Yannes menegaskan bahwa jika dalam jangka panjang industri baja lokal tidak dapat menekan harga, maka kapasitas produksi mereka dapat terganggu, bahkan berisiko rusak.
“Praktik impor baja murah ini harus segera dihentikan karena dampak buruknya terhadap industri baja lokal.

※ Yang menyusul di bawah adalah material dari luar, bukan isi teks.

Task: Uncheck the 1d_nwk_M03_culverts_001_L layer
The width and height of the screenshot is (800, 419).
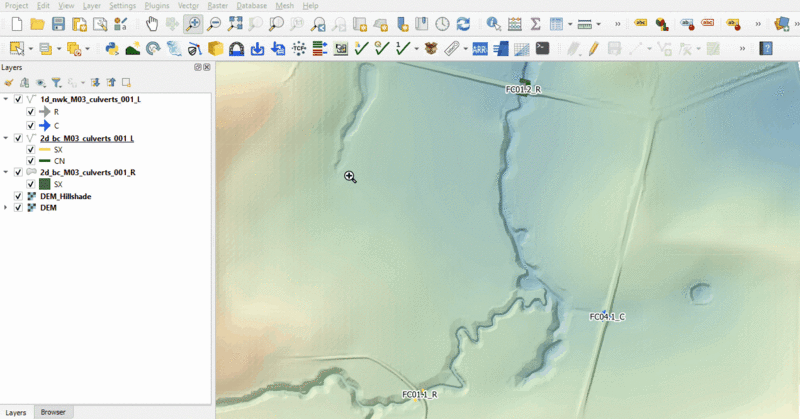Action: point(18,100)
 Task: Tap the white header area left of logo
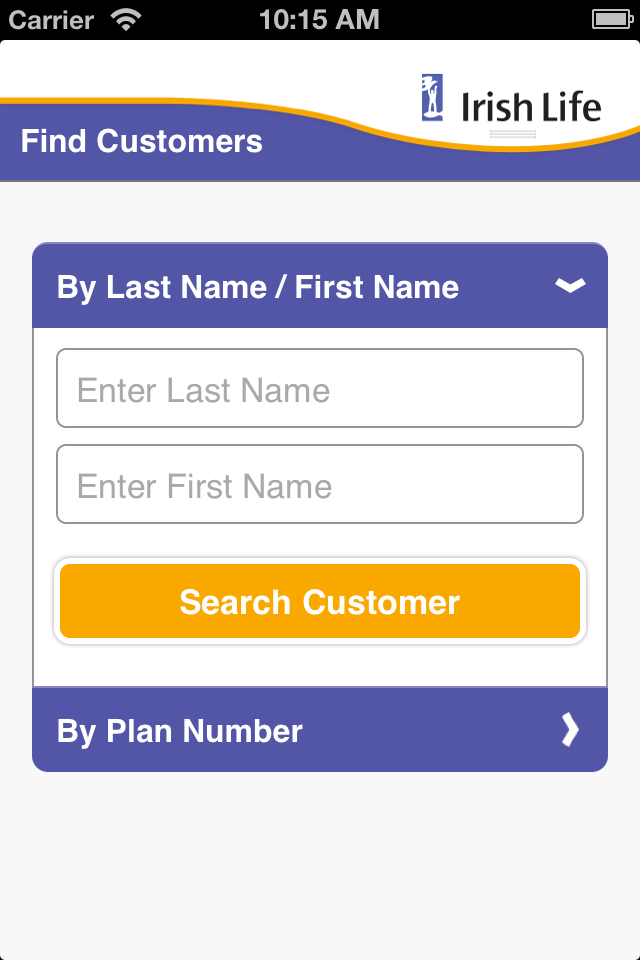(200, 68)
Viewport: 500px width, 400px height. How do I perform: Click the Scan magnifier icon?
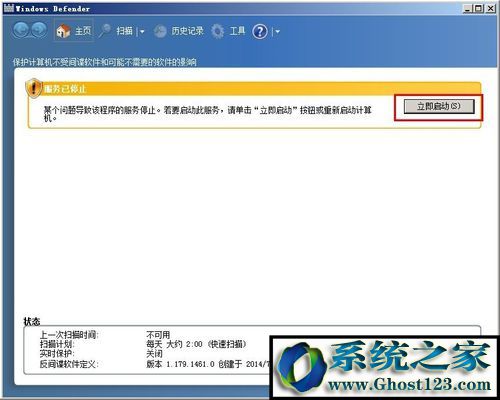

Ini bukan hanya masalah kompetisi harga, tetapi ancaman serius bagi keberlanjutan industri baja di tanah air,” ujarnya.
Yannes menjelaskan bahwa pemerintah, sebagai pihak yang memiliki kewenangan, perlu segera mengambil tindakan tegas untuk menghindari terjadinya deindustrialisasi.
Salah satu langkah yang dapat diambil adalah deregulasi yang akan memungkinkan industri baja dalam negeri memiliki daya saing harga yang lebih kompetitif.

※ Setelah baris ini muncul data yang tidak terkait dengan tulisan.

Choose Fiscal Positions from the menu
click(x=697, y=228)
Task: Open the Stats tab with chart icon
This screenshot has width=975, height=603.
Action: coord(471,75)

Penerapan bea masuk anti-dumping dan non-tarif barrier, seperti memperketat dan memperluas standar nasional Indonesia (SNI), adalah langkah-langkah yang disarankan Yannes untuk mengatasi lonjakan impor baja yang tidak sehat.
Selain itu, penting untuk meningkatkan pengawasan dan penegakan hukum terhadap pelanggaran terkait impor baja.
“Dengan langkah-langkah tegas ini, diharapkan tercipta iklim usaha yang sehat, yang melindungi industri baja lokal dari persaingan yang tidak adil,” lanjutnya.
Namun, selain peran pemerintah, pemain industri baja lokal juga dituntut untuk lebih inovatif dan efisien dalam menghadapi tantangan global.
Salah satunya adalah melalui investasi teknologi pintar yang dapat mempercepat produksi dan menekan biaya.
Yannes menyarankan agar industri baja lokal melakukan reinvestasi dalam teknologi terbaru yang lebih efektif, guna menekan biaya produksi dan meningkatkan daya saing.
China, Raksasa Baja Dunia
Fenomena impor baja murah ini tidak terlepas dari dominasi China sebagai produsen baja terbesar di dunia. Menurut The Indonesia Iron & Steel Industry Association (IISIA), China memproduksi lebih dari setengah baja global, yang telah menyebabkan krisis kelebihan kapasitas baja di pasar internasional.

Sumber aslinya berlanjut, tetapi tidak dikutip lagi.